Due diligence: What you need to know in negotiating a retail lease in New York City

April 21, 2014 - New York City

Pierre Debbas, Romer Debbas, LLP

There are several factors that go into the analysis and negotiations of a retail lease. One of the most important aspects is your client's intended use and the actual permitted use of the property. When surveying a property, it is important to review the most recent certificate of occupancy (CO). This can easily be done on the New York City department of buildings (DOB) website. The CO will tell you what the permitted use of the space is and will be as specific as stating "office," "retail," "restaurant," etc. If the property is not zoned for what your client intends on using it for then the prospective tenant should retain an architect to determine if the space can be converted for such use. Also if possible, the CO would need to be amended to reflect this change and it will need to be determined at the outset whose responsibility it would be to cover the expense of changing the CO.
Once due diligence is completed on the space and the rent has been agreed upon, the tenant should focus on negotiating the main business terms: rights to assign the lease, landlord's contribution for build-out costs and items to remain in the space post-lease termination. There are two main reasons to negotiate for an assignment of lease provision in a retail lease. First, many businesses go out of business prior to the expiration of their lease. The ability to assign the lease to another operator can help the tenant to mitigate the risk of a potential default or utilization of a personal guarantee (if any). On the other hand, if the business is successful, the tenant may want to sell the business and, concurrently therewith, would need to assign the lease to the buyer. In this scenario, it may be necessary to negotiate whether the landlord will be entitled to share in the profits of the sale.
In a retail space, the design concept is very critical for its success, it is important to know the nature and extent of client's alteration plans, the estimated hard and soft costs of the same, and whether the landlord is willing to contribute towards these costs. Depending on the location, type of space and the negotiation of the terms of the lease, landlords are sometimes willing to contribute a fixed sum of money towards a tenant's renovation costs since the renovation will likely enhance the value of the property. Under certain circumstances, the landlord may require the tenant to leave and not remove certain built-ins and other improvements upon expiration of the lease. Further, since the tenant is not operating its business and receiving any cash flow during the build-out period, it is essential to negotiate a free rent period in addition to or as an alternative to landlord's contribution towards the cost of renovations.

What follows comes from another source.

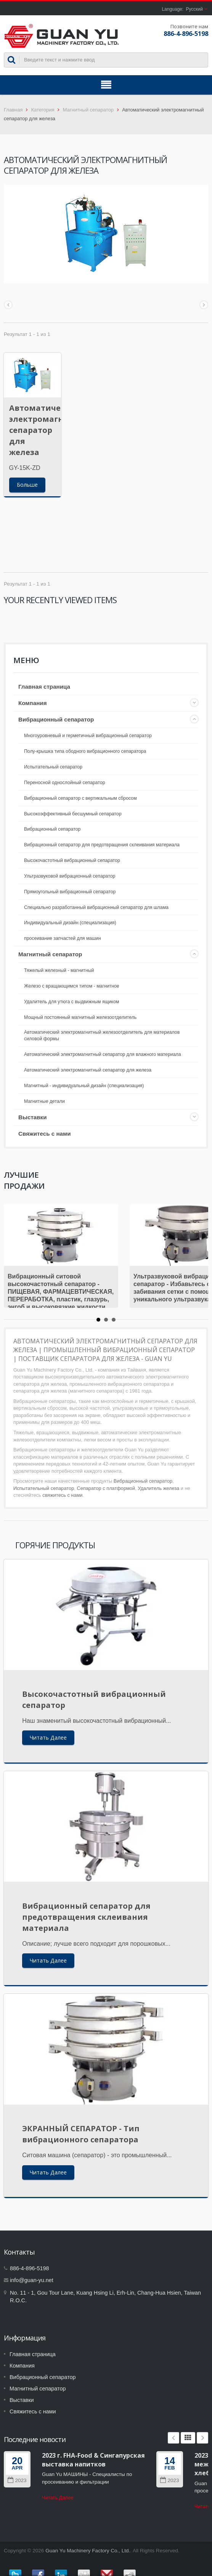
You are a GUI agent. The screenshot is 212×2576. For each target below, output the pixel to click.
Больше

It is prudent to have the tenant's renovation plans and specifications pre-approved by the landlord prior to execution of the lease and to attach the same as an exhibit to the lease.
Regardless of whether a landlord contributes to these costs or not, the lease may state that upon expiration of the term, the tenant is permitted to remove only its trade fixtures and personal property. All other decorations, built-ins, improvements, etc., must be surrendered together with the property and would subsequently become the landlord's property. If the tenant desires to have the option to remove any such items at the expiration of the lease, the lease must explicitly provide for this right - otherwise, those items will belong to the landlord.
Pierre Debbas, Esq., is a partner at Romer Debbas, LLP, New York, N.Y.